• _Exercise aim_:
Reproduce the passage on the World Bank's Doing Business report from "The World Bank’s" up to and including "just considering tariffs.".

* BEGIN Reading text *

The World Bank’s annual Doing Business report died a sad death a few weeks ago amid a gathering head of criticism about political interference, but the original idea was a good one. Launched in 2003 as a means of trying to quantify qualitative judgments about countries’ business environments, the trade component, Trading Across Borders, was particularly useful in getting policymakers to take a broader view than just considering tariffs.

It’s pretty obvious to anyone trying to do business in a lot of emerging markets that clogged borders are often far more important a constraint on trade than taxes. You can just look at the experience of sub-Saharan Africa, where a lot of countries cut tariffs significantly as part of the IMF and World Bank’s structural adjustment programmes of the 1980s and 1990s and yet failed to be rewarded with a lot more integration into the global economy.

Technically, and often politically, it’s a lot harder to get a government to clean up a corrupt customs service or computerise goods declarations than change a tariff schedule. Doing Business was predicated on the idea that information on those issues would breed competition between governments. The WTO’s Agreement on Trade Facilitation (TFA) which came into force in 2017 — the closest thing to a substantive multilateral deal since the WTO was created in 1995 — also aimed to give countries best-practice benchmarks. For low-income countries, reform would supposedly have development aid attached.

But here’s the problem. Said measures are always going to be less precise than the percentage rate on a tariff. (What counts as a single procedure when you’re doing the formalities for shipping a 20ft container, anyway?) The OECD (admittedly something of a competitor in this area, as it has its own trade facilitation indicators) points out that reality on the ground often doesn’t match paper regulations. It found that Doing Business figures overlook the big differences in the treatment of different companies in the same country. An attempt to replicate the Doing Business indicators by a Brazilian business association found similar.

And even when they measure what they’re trying to measure, there’s always a danger when indicators turn into targets. Ministers start boasting of improvements in their rankings by designing policies that tick boxes rather than make actual improvements. Even worse, as alleged in the controversy that finally killed Doing Business, it encourages governments to reach for the scale with an eager thumb. Thorsten Beck of the European University Institute points out that this is an application of Goodhart’s Law: that any reliable statistical relationship breaks down when you try to use it for public policy purposes.

Let’s be clear: the principle of trade facilitation is great. Today’s Trade Secrets author once spent a morning in the Zambian Bureau of Standards being talked through the use of spectrometry to measure the quality of cotton fibre: it was fascinating, genuinely. It’s trying numerically to calibrate the effect of policies that’s hard.

Take India. Narendra Modi’s government has been criticised for eschewing opportunities for trade liberalisation such as the Regional Comprehensive Economic Partnership. As we said last week, it’s also gumming up the machinery of governance by being difficult over issue after issue in the WTO.

Does that mean Modi’s government is irredeemably protectionist? It would argue no, pointing at a massive leap in the Doing Business “trading across borders” ranking in 2018 from 146th to 80th, after digitisation of customs, improved trusted-trader schemes, the general services tax and so on.

* END Reading text *
* BEGIN Dataset entries *

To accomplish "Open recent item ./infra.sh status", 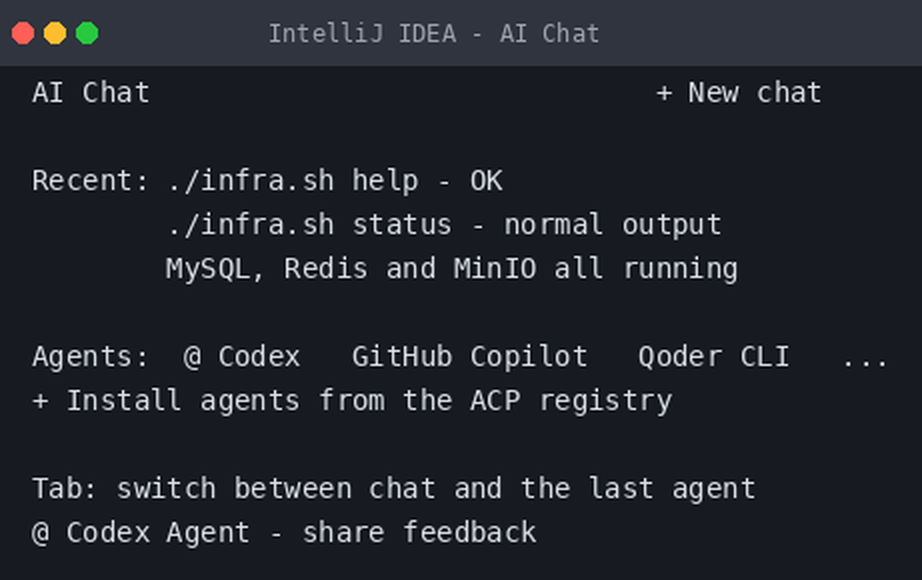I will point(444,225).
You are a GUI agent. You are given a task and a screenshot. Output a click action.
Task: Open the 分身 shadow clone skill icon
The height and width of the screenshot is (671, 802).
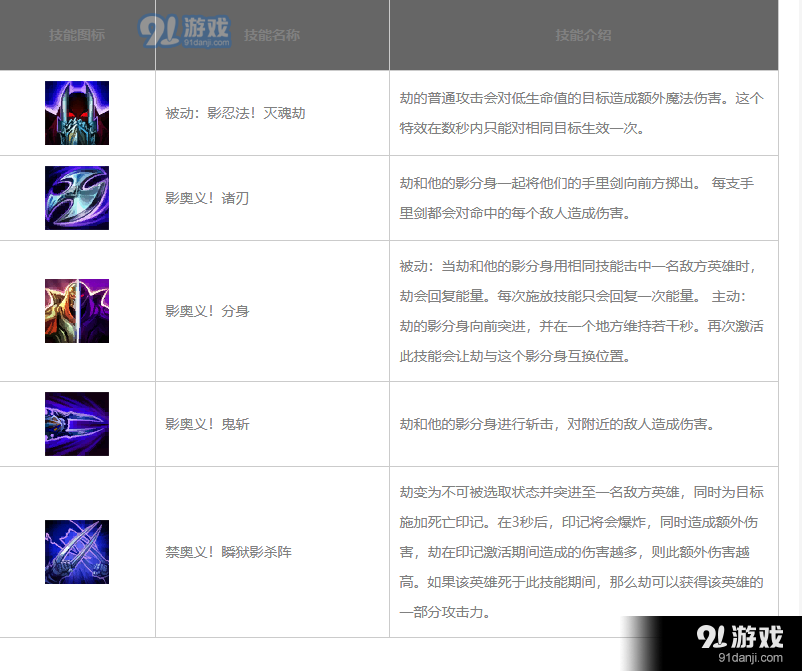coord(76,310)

* END Dataset entries *

• _Worked solution_:
The World Bank’s annual Doing Business report died a sad death a few weeks ago amid a gathering head of criticism about political interference, but the original idea was a good one. Launched in 2003 as a means of trying to quantify qualitative judgments about countries’ business environments, the trade component, Trading Across Borders, was particularly useful in getting policymakers to take a broader view than just considering tariffs.